Standing alongside France’s prime minister, Gabriel Attal, Hachani stated: “These are parties that do not like the reinforcement of our relations with France and are trying to stem the machine [of co-operation].”

The PM added that that he is looking forward to putting the past behind and hoped that his visit would lead to a new phase in the countries’ relations, blaming “mischievous” parties and “misunderstandings” for their recent stagnation.

Hachani’s Paris visit coincided with a special Tunisia episode by Enquetes, an investigative TV show on France’s Channel M6.

Entitled “Between Poverty and Dictatorship: The Great Step Backwards,” the episode will broadcast on March 10th.

READ: EU gives Tunisia 150m euros to stabilize economy

Hachani said the broadcast’s timing was in bad faith and that it intends to harm the countries’ bilateral relations.

Attal spoke of France’s President Emmanuel Macron’s aspiration to boost Tunisian-French relations, regardless of the supposed attempts to sabotage them.

He stated: “For those who prosper from crises and misunderstandings, this dialogue and this reciprocal influence make them lose territories,” and that the leaders were “here to showcase how our unique relations can conquer all obstacles.”

Since Tunisia’s President Kais Saied’s power-grab in July 2021, relations with France were hampered by criticisms of the legitimacy of his one-man-rule.

READ: Tunisia: Saied compromised independence of central bank

However, upon his appointment on January 9th, 2024, Gabriel Attal pledged to enhance France’s relations with North African countries, including with Tunis.

Attal is both France’s youngest-ever, and first openly gay prime minister.
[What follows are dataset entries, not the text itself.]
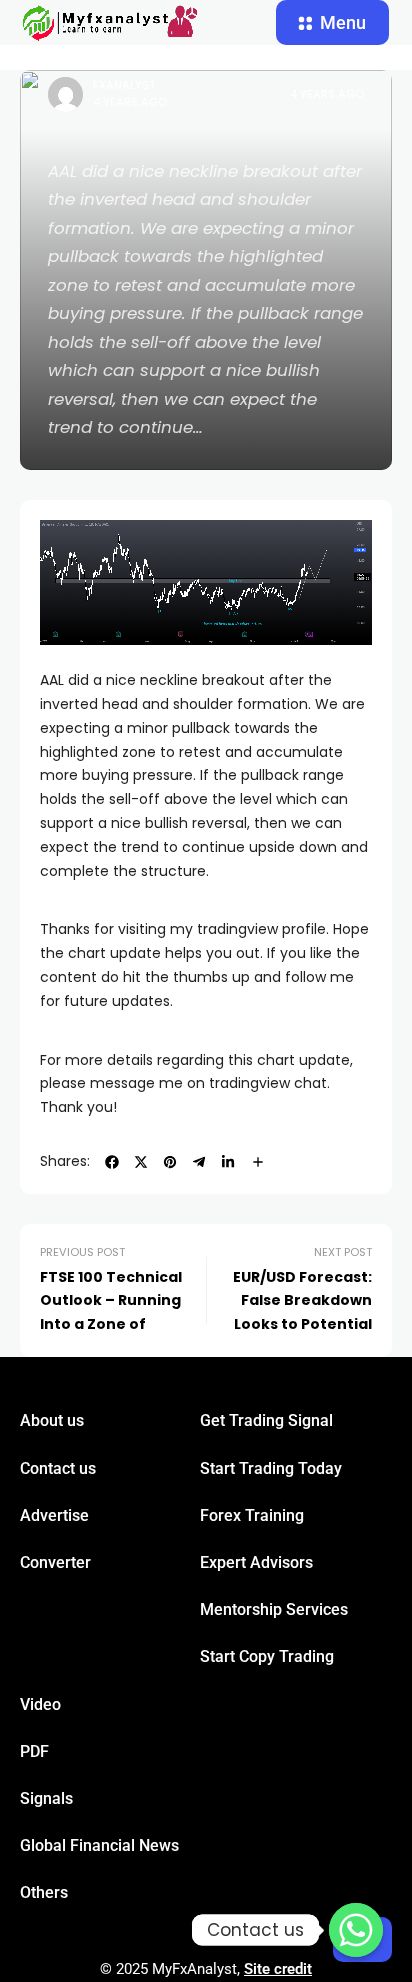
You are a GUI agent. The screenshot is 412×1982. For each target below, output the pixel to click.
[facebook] (112, 1162)
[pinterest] (170, 1162)
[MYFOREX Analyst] (110, 23)
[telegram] (199, 1162)
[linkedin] (228, 1162)
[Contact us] (356, 1930)
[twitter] (141, 1162)
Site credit (278, 1969)
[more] (258, 1162)
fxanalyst (124, 85)
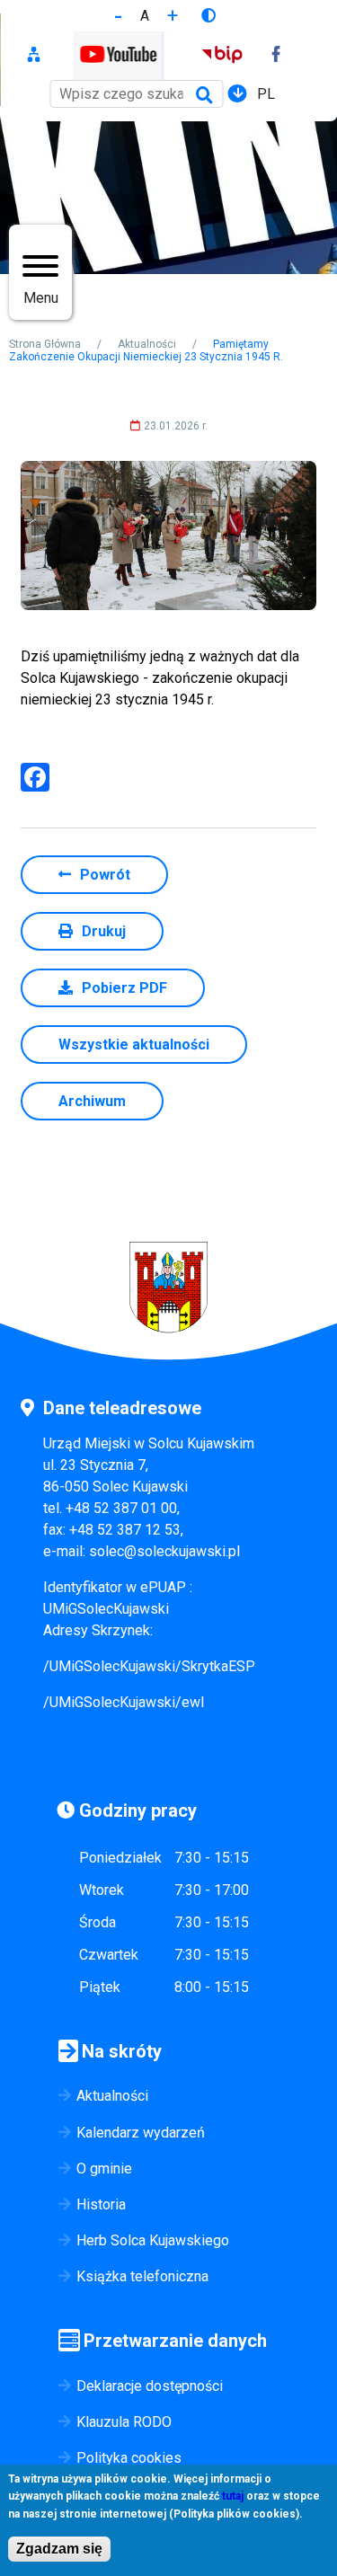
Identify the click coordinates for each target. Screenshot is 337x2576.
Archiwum (92, 1101)
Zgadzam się (59, 2548)
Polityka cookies (129, 2457)
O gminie (104, 2168)
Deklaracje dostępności (149, 2386)
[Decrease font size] (118, 15)
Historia (101, 2204)
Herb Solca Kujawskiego (152, 2240)
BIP (221, 56)
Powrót (105, 874)
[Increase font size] (172, 15)
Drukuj (104, 931)
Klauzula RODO (124, 2421)
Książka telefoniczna (142, 2276)
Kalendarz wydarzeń (140, 2132)
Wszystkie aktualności (133, 1044)
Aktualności (147, 344)
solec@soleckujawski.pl (164, 1551)
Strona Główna (45, 344)
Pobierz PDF (124, 987)
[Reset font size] (144, 15)
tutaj (233, 2496)
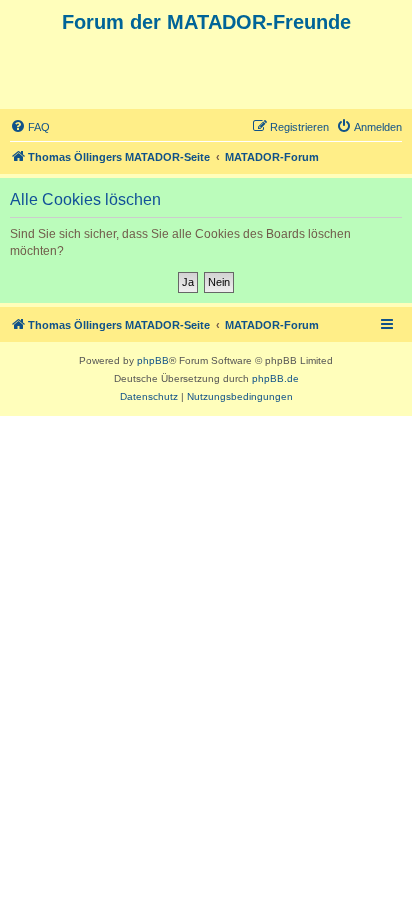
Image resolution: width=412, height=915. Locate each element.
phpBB (153, 360)
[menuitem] (30, 127)
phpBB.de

The former budget minister became a household name as government spokesperson during the COVID-19 pandemic, regarded by some as a master of political communication, according to the Guardian.

France faces potential irrelevancy in Africa with the expanding influence of rising global powers such as Russia and China. Anti-French sentiment in its former colonies, culminating in the expulsion of French forces from Niger, Mali, and Burkina Faso in recent years.